%matplotlib inline
%config InlineBackend.figure_format = 'retina'
import numpy as np
import pandas as pd
from lifelines.fitters.piecewise_exponential_regression_fitter import PiecewiseExponentialRegressionFitter
from lifelines import *
from lifelines.datasets import load_regression_dataset
from lifelines.generate_datasets import piecewise_exponential_survival_data
# this code can be skipped
# generating piecewise exponential data to look like a monthly churn curve.
N, d = 2000, 2
# some numbers take from http://statwonk.com/parametric-survival.html
breakpoints = (1, 31, 34, 62, 65, 93, 96)
betas = np.array(
[
[1.0, -0.2, np.log(15)],
[5.0, -0.4, np.log(333)],
[9.0, -0.6, np.log(18)],
[5.0, -0.8, np.log(500)],
[2.0, -1.0, np.log(20)],
[1.0, -1.2, np.log(500)],
[1.0, -1.4, np.log(20)],
[1.0, -3.6, np.log(250)],
]
)
X = 0.1 * np.random.exponential(size=(N, d))
X = np.c_[X, np.ones(N)]
T = np.empty(N)
for i in range(N):
lambdas = np.exp(-betas.dot(X[i, :]))
T[i] = piecewise_exponential_survival_data(1, breakpoints, lambdas)[0]
T_censor = np.minimum(T.mean() * np.random.exponential(size=N), 110) # 110 is the end of observation, eg. current time.

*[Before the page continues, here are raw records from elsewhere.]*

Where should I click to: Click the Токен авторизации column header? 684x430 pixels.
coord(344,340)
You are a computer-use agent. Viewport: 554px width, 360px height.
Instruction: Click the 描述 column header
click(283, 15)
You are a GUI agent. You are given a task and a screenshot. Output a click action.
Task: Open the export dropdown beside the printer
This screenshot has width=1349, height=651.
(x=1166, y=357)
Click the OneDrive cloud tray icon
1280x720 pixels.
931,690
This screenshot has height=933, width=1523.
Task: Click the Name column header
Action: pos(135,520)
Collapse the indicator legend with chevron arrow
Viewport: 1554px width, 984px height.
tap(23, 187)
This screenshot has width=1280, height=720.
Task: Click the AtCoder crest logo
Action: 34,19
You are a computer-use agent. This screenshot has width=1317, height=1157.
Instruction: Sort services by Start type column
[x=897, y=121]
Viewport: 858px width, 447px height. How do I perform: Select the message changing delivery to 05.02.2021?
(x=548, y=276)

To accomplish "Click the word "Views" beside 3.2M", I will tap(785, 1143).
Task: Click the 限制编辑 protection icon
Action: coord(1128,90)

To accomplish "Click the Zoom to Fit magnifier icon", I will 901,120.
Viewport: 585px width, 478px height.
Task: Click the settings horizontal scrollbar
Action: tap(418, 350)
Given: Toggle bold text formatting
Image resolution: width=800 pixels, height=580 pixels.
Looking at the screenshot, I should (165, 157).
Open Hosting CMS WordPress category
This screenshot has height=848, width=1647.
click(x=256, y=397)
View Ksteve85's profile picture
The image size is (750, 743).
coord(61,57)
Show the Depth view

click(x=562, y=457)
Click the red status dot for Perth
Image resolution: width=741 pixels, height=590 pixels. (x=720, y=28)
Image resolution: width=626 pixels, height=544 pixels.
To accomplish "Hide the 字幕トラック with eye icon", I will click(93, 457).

df = pd.DataFrame(X[:, :-1], columns=['var1', 'var2'])
df["T"] = np.minimum(T, T_censor)
df["E"] = T <= T_censor
df.head()
kmf = KaplanMeierFitter().fit(df['T'], df['E'])
kmf.plot(figsize=(11,6))
To borrow a term from finance, we clearly have different regimes that a customer goes through: periods of low churn and periods of high churn, both of which are predictable.
Let's fit a piecewise hazard model to this curve. Since we have baseline information, we can fit a regression model. For simplicity, let's assume that a customer's hazard is constant in each period, however it varies over each customer (heterogenity in customers).
Our hazard model looks like¹: $$ h(t\;|\;x) = \begin{cases} \lambda_0(x)^{-1}, & t \le \tau_0 \\ \lambda_1(x)^{-1} & \tau_0 < t \le \tau_1 \\ \lambda_2(x)^{-1} & \tau_1 < t \le \tau_2 \\ ... \end{cases} $$
and $\lambda_i(x) = \exp(\mathbf{\beta}_i x^T), \;\; \mathbf{\beta}_i = (\beta_{i,1}, \beta_{i,2}, ...)$. That is, each period has a hazard rate, $\lambda_i$ the is the exponential of a linear model. The parameters of each linear model are unique to that period - different periods have different parameters (later we will generalize this).
Why do I want a model like this? Well, it offers lots of flexibilty (at the cost of efficiency though), but importantly I can see:
¹ I specifiy the reciprocal because that follows lifelines convention for exponential and weibull hazards. In practice, it means the interpretation of the sign is possibly different.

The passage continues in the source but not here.